The scholar Roman Jakobson famously declared that there were three main types of translation: intralingual (translation within a language), interlingual (translation between different languages) and intersemiotic (translation between different sign systems). (Jakobson 1971). Jakobson's tripartite division shifts our focus away from traditional conceptions of translation as only being between given language pairs and opens up perspectives that reach beyond translation practice, strictly speaking. Rather than propagating and strengthening the cliché of language divides and barriers, Jakobson draws our attention to language as a continuum of human expression both in terms of codes and sign systems. In this way translation also becomes a metaphor for a variety of activities involving language use in its various forms. A non-exhaustive list of these activities would comprise adaptation, transformation, reformulation, (re-)entextualisation, quotation, commentary, response, intertextuality, interpreting and translatiing as such, etc.

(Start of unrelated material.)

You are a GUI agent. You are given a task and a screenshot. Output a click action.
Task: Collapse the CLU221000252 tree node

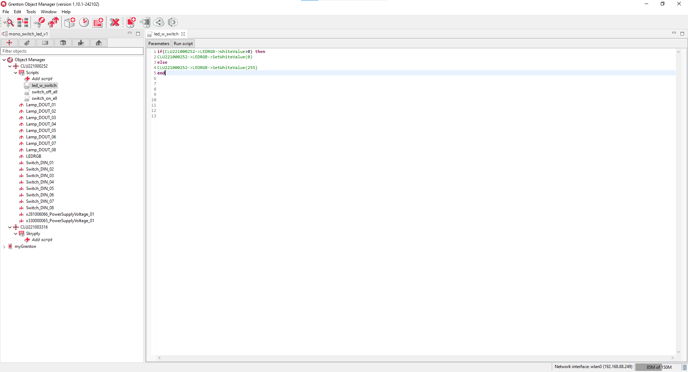pyautogui.click(x=10, y=66)
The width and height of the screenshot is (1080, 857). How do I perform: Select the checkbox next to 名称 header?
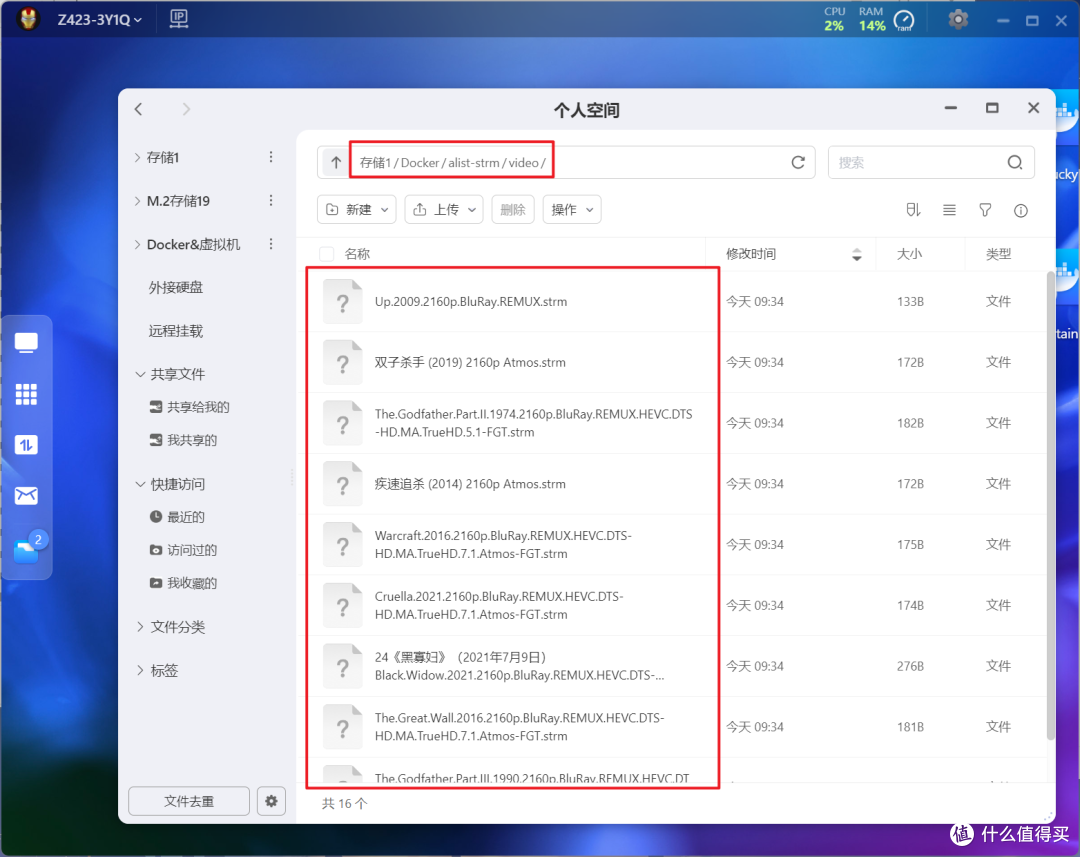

[Reference: Jakobson, Roman 1971. On linguistic aspects of translation. In: Jakobson, R., Selected Writings. 2. Word and Language. The Hague: Mouton, 260–266.]
We are proud to announce that the keynote speaker at this year’s BAAHE conference will be Edwin Gentzler. Prof. Gentzler’s keynote speech will address key aspects of the first chapter of his recent book Translation and Identity in the Americas: New Directions in Translation Theory.
Call for papers
We invite papers in any of the four areas outlined below that address translation either as a metaphor or as practice.
English Language Teaching
Translation is and remains an important tool in language teaching both in the way it teaches students about differences in language structure and system but also with regard to other areas of language competence including register awareness, politeness, pragmatics, etc. Papers are invited that examine new developments in these and other related areas.
Translation is ever present in linguistics and is visible both as metaphor and practice in comparative linguistics, corpus linguistics, discourse studies, multilingual studies, etc. Papers are invited that explore both systemic and situated phenomena in these areas.
Translation has played an important role in the transmission of important literary works as well as approaches to and views on poetic and literary theory across numerous languages and cultures in the world. Next to this, writers engage intertextually with their peers and those they emulate from the past, opening up a large field for literary scholarship as a result. We invite work that engages with any of these themes.
Translation StudiesThe term Translation Studies is used here in its broadest sense and includes the growing field of Interpreting Studies. Papers are invited that engage with current developments in the field, particularly those involving more socially related or sociological approaches to the translation and interpreting practices.
Please send abstracts for paper proposals (max. 500 words) to peter.flynnlessius.eu by the extended deadline of 8 October 2009.
Publication of selected papers
Presenters at the BAAHE conference will be encouraged to submit a written up version of their paper to BAAHE's journal English Text Construction, where it will be subject to external peer reviewing.